### Problems and tasks:
[1] In the opinion piece on Liberian youth, shorten the paragraph that begins "The future of Liberia is uncertain" to two sentences, keeping its main points.
[2] Reproduce the opinion piece on Liberian youth from "- The number of gambling" up to and including "and youth centers.".
[3] Pick up the opinion piece on Liberian youth after its last sentence and keep writing.

### Excerpt:
* BEGIN *

By Martin K. N. Kollie | Youth Activist, email@example.com |
When we refuse to build a nation of leaders with vision and integrity, we have no choice but to accept a generation of liabilities. When I saw what youth in Ghana and Kenya are doing in terms of pursuing productive ventures while I was there about a week ago, I was overwhelmed with fear and uneasiness for youth in Liberia.
The future of Liberia is uncertain. Our nation is trekking on a journey to nowhere. Unfortunately, nothing genuine is being done to find concrete solution to this predictable and perilous end. We could encounter severe consequences and painfully pay for our silence if we continue to ignore prevailing realities.
Looking across the landscape, I see a misguided and idled generation whose future is predominantly knotted to alcohol abuse, drug addiction, shisha smoking, prostitution, gambling, beaching, begging and a very low appetite for education, innovation and excellence.
Permit me to unknot and unpack some scaring realities and hard facts about our nation and this generation of Liberian youth which may interest you:
- The number of night clubs and entertainment centers are far more than the number of academic institutions in Liberia.
- The number of ghettos and liquor shops are far more than the number of vocational schools and polytechnics.
- The number of gambling booths and gambling machines in street corners are far more than the number of public libraries and reading rooms. In fact, Liberia has no public library up-to-date.
- The number of motels and beaches are fast increasing than the number of innovation labs, career and youth centers.
- There are far more shisha smokers, gamblers, alcoholics, drug addicts and video clubbers than entrepreneurs, motivational speakers and academicians.

* END *

### Supplied information:
* BEGIN *

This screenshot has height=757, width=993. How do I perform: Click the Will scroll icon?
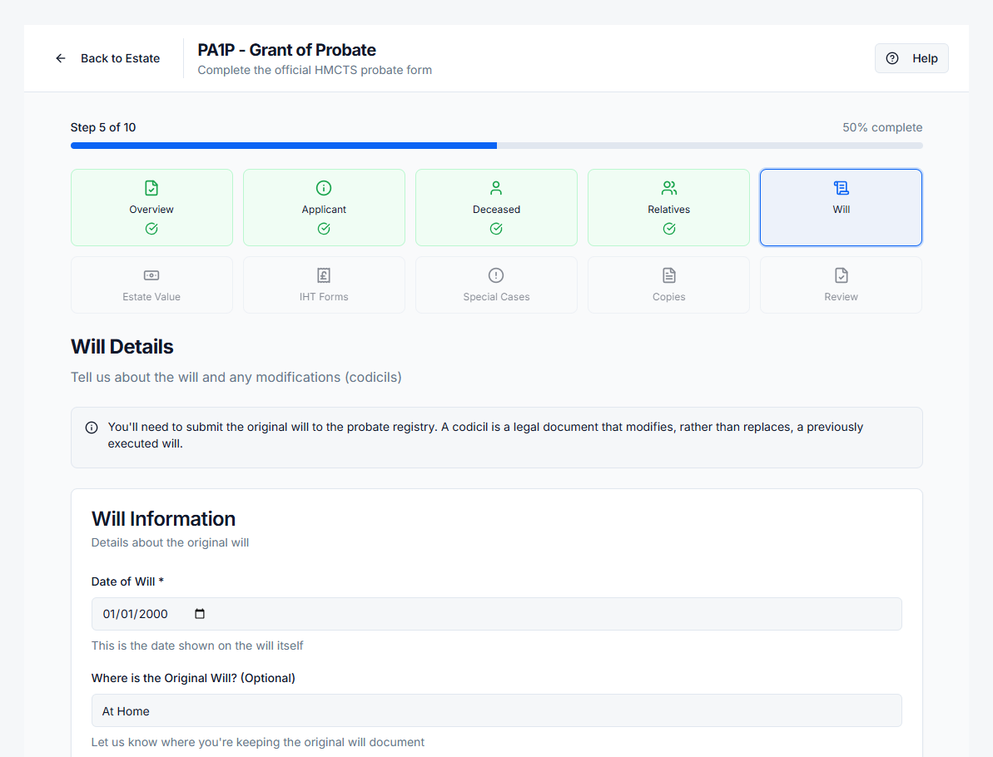coord(841,188)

* END *

### Answers in order:
[1] Liberia's future is uncertain and the nation is heading nowhere, with nothing genuine being done to avert this predictable, perilous end. If the country keeps ignoring current realities, it may pay severely for its silence.

[2]
- The number of gambling booths and gambling machines in street corners are far more than the number of public libraries and reading rooms. In fact, Liberia has no public library up-to-date.
- The number of motels and beaches are fast increasing than the number of innovation labs, career and youth centers.

[3]
- The zogos (youth at risk), car loaders and push-push riders are far more than our craftsmen and those with vocational skills.
- A huge portion of our high school graduates are turning into motorbike riders, watchmen, container off-loaders, store boys, sand miners, street sweepers, peddlers, gold diggers, car washers and rock crushers.
- Our high school students have created a special day for enjoyment and partying (Super Friday) while debate, quizzing, spelling competition, press club and the pursuit of academic excellence are being sidelined and abandoned. In fact, Fridays and Sundays in Liberia have become de facto holidays where alcohol, shisha, cigarettes and drugs are profusely consumed across the nation most especially on these days.
- Liberian children below 18 years are found in night clubs and at motels while school going kids spend much of their time witnessing football matches, spending time at play stations and studying football history instead of their lessons.
- The volume of alcohol consumed from Friday through Sunday is fast exceeding the volume of petro sold for commuting during this same period. And this is contributing to increasing accident cases and deaths.
- This generation does not only lack self-discipline, self-esteem, self-determination, self-confidence, integrity and patriotism, but it also lacks the needed opportunities and mentorship to realize its full potential.
Almost everyone including those in authority is ignoring these entrenched realities in our time, but we could pay for our silence tomorrow if nothing is done now to address these heightening socio-economic challenges. There is a compelling need for Liberia to undergo soul cleansing, mental amelioration, moral transmutation, social reconfiguration, economic resuscitation and deep reflection.
The urgency to remedy these sickening realities and mounting social disorders confronting Liberia is a matter of national emergency. We can and must find solution together if we truly believe in a NEW LIBERIA. We can change this tragic paradigm together and build a new nation that cherishes the values and tenets of integrity, honesty, hard work, excellence and merit.
LET US start this campaign now throughout our nation before it gets too late to save future generations and our nation from fatal collapse.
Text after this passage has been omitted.